— ОТРЫВОК —
--
«О друзьях-товарищах мы будем говорить…»
В канун 70-летия Великой Победы «НВ» вспоминает о героических буднях лётчиков-истребителей, защищавших Заполярье
Будущий главком ВВС Советского Союза Павел Кутахов (слева) проводит разбор полётов с лётчиками эскадрильи «Комсомолец Заполярья»
В начале 1980-х в ленинградском ПТУ № 105 существовал Музей боевой славы 20-го гвардейского истребительного авиационного полка, в годы Великой Отечественной защищавшего Заполярье. После того как создатели экспозиции (автор этих строк, в то время заместитель директора профтехучилища, и председатель ученического профкома Владимир Гонров) уволились, а оказывавший всяческую поддержку директор перевёлся в главк, музей прекратил своё существование…
В моём домашнем архиве до сих пор хранится несколько копий фотографий да записи (конспекты) рассказов ветеранов о славных делах сослуживцев, среди которых не один Герой Советского Союза…
Ефим Иоффе, майор
Павел Кайков до войны окончил ФЗУ, работал токарем на Калининском вагоностроительном заводе. Одновременно учился в аэроклубе. Закончил Одесское военное училище лётчиков. Участвовал в боях с белофиннами. Великую Отечественную встретил в Заполярье.
29 ноября 41-го, возвращаясь из штурмовки, получил приказ прикрыть самолёты при посадке. Из облаков вынырнули два Ме-109. Павел вступил в бой. После нескольких атак, израсходовав боезапас, решил идти на лобовой таран. В последний момент фашистский лётчик попытался уклониться, но «Чайка» Кайкова крылом всё же ударила его. Оба самолёта рухнули на землю.
Воздушный бой произошёл на наших глазах. Я и ещё несколько человек побежали к месту трагедии. Первым на нашем пути оказался «мессер». Недалеко от него лежал пилот – огромный, очень симпатичный парень. Мы взяли его документы. Это был знаменитый немецкий ас Эрих Керстен, «свободный охотник», не раз сбивавший наши самолёты при посадке. Немцы знали, что запас топлива и боеприпасов обычно уже израсходован и вести бой мы не в состоянии.
--
— ИСХОДНЫЕ ДАННЫЕ —
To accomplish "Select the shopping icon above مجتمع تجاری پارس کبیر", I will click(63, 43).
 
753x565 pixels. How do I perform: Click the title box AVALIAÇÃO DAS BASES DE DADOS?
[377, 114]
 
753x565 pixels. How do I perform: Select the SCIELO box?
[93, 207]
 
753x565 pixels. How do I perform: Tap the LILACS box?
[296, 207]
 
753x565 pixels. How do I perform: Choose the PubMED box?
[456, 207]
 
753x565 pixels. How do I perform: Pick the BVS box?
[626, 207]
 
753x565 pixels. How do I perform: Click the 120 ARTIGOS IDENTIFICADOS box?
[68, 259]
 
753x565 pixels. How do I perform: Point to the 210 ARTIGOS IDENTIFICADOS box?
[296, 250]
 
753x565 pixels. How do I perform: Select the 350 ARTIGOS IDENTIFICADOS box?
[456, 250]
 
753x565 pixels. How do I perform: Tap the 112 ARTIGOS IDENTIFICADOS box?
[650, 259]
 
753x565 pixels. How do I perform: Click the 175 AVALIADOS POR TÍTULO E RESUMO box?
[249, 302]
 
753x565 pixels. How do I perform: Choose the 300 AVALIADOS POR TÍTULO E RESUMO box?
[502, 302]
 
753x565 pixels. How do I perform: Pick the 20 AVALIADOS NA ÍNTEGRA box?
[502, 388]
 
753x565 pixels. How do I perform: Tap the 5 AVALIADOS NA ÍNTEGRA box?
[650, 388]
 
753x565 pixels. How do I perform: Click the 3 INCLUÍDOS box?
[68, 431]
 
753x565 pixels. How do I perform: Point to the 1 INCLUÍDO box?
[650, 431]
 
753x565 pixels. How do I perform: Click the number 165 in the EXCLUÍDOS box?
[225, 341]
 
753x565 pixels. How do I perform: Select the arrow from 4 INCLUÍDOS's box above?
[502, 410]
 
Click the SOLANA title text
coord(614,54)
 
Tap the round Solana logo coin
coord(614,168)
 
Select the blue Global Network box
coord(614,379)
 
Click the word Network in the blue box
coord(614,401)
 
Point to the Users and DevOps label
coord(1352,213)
--
— КРАТКОЕ ЗАДАНИЕ —
Выпишите из отрывка о лётчиках Заполярья всё, начиная с «Воздушный бой произошёл» и вплоть до «не в состоянии.».

— ПОЛНЫЙ ОТВЕТ —
Воздушный бой произошёл на наших глазах. Я и ещё несколько человек побежали к месту трагедии. Первым на нашем пути оказался «мессер». Недалеко от него лежал пилот – огромный, очень симпатичный парень. Мы взяли его документы. Это был знаменитый немецкий ас Эрих Керстен, «свободный охотник», не раз сбивавший наши самолёты при посадке. Немцы знали, что запас топлива и боеприпасов обычно уже израсходован и вести бой мы не в состоянии.